How Do You Do It All?

Yes, I know this is a food blog.  Why am I writing on time management?

Keeping real food in the fridge and on the table takes T-I-M-E.

A few weeks ago, someone asked me, "How do you do it all?"  I think that friend was referencing the fact that I'd written something on my personal blog, on a homeschool blog, as well as posted something on this one.

I didn't really know how to respond.

My bumbling response was something along the lines that my mom is a busy body, a true work horse, so I learned it from her.  The truth is that I have to work to relax.  When I sit down, I am thinking of what I should be doing.

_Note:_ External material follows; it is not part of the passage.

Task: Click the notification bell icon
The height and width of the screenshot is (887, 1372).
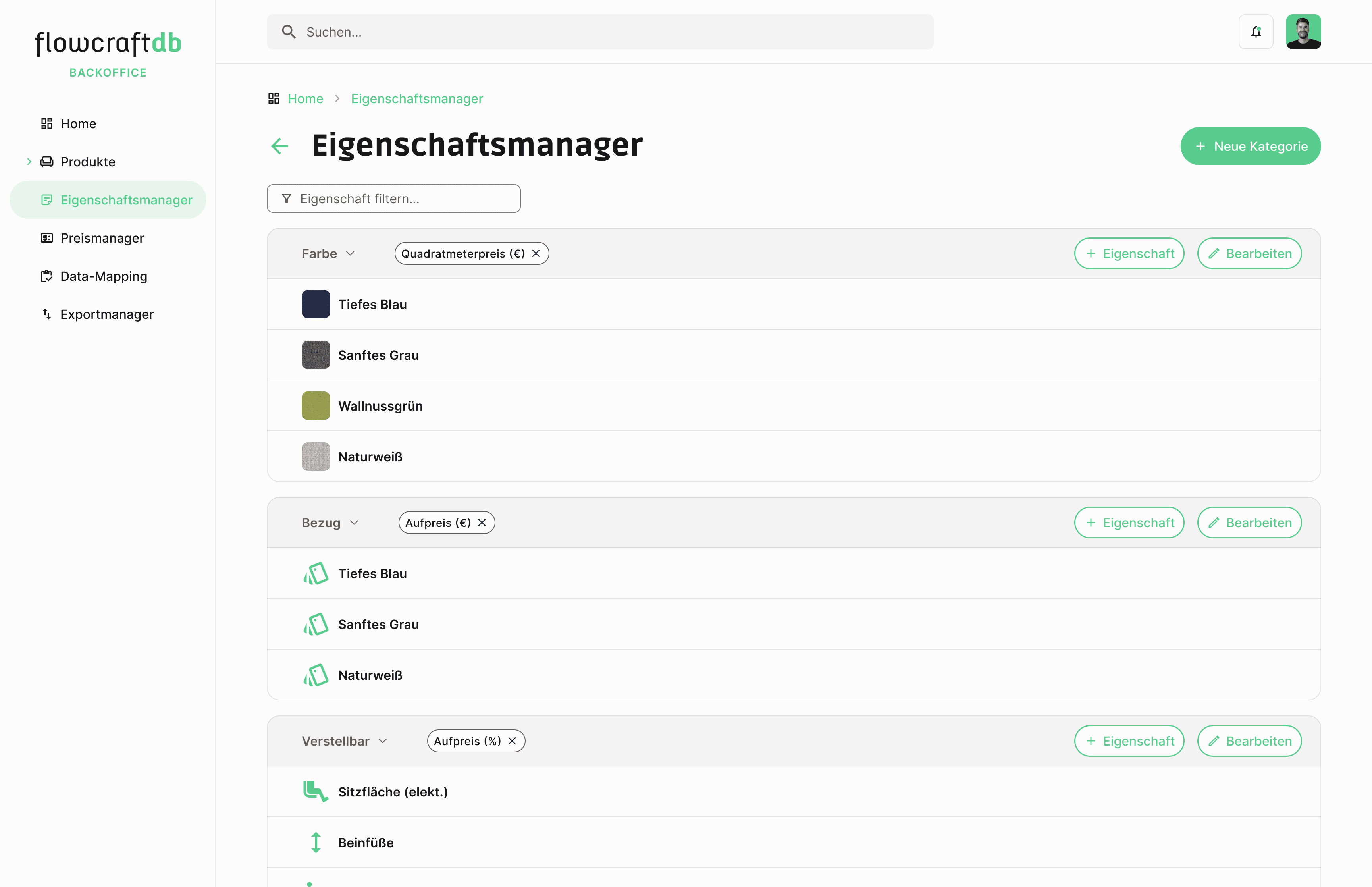Action: click(1256, 32)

Later in the day I thought more about my friend's question.  Because the truth is: I don't do it all.  There are many things that I don't do.

I don't
- work outside the home
- Facebook or Twitter
- own a TV
- exercise
- have an immaculate house
- like to talk on the phone
- operate a taxi service for my children -yet
- do many evening activities

Here are a few things that I do:

1. Making real food is my hobby.  There is an element of creativity to it (hardly do I make the same recipe the same way twice.)  Knowing that I am providing healthy fuel for my family and friends encourages me to stand long hours in the kitchen.  I love it when my BFF and I cook together.

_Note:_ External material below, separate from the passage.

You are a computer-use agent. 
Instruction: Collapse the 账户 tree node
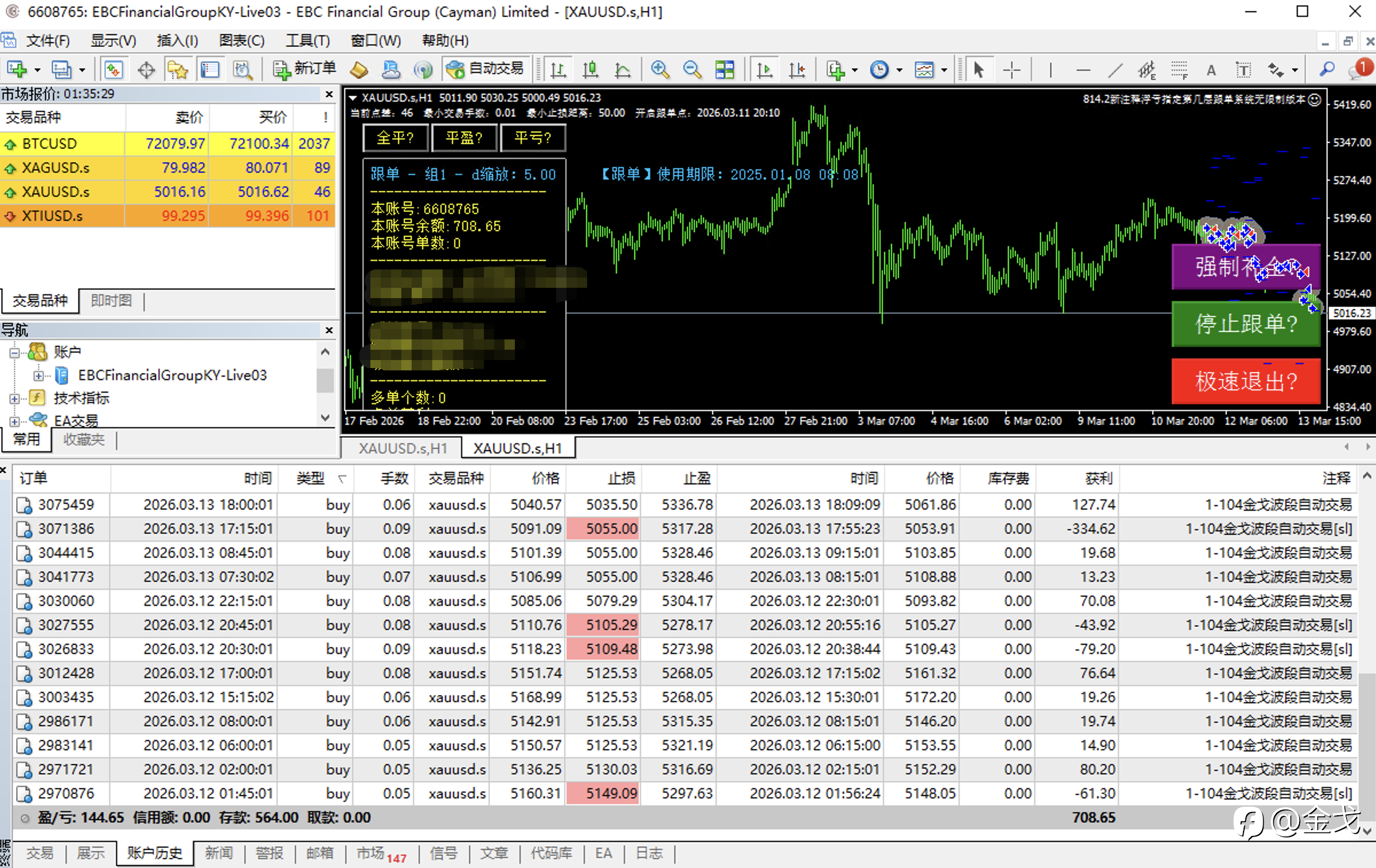15,353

2. Blogging for me is energizing.  It is an overflow of my love of teaching people.

3. Make a weekly meal plan.  Someone once told me, "Fail to plan (then) plan to fail."  Without a meal plan is is virtually impossible to keep real food in the kitchen.  I've posted some meal plans on my personal blog.

4. I'm OK with an imperfect house.  If you come to my house between the hours of 8am and 6pm there is a very good chance that it is a wreck.  There will be dishes all over the counter. My husband gets home around 6 and he is very willing to help me straighten up.  He is amazing at washing dishes and loading the dishwasher.  Almost anytime that you come over you will probably be able to write your name in the dust.  I'm OK with that.  My bathrooms are not sparkling and it doesn't bother me.  

5. My family is my priority and my life revolves around their needs.  I don't always get this right but it is my desire to put them first.  Having real food available to them is one way I express love to them.

Let me be the first to say I don't do it all.  I don't want to give the impression that I could do it all.  No one can.  For me it is a matter of prioritizing then working like crazy while I'm awake with hopes that the baby sleeps all night so I can, too!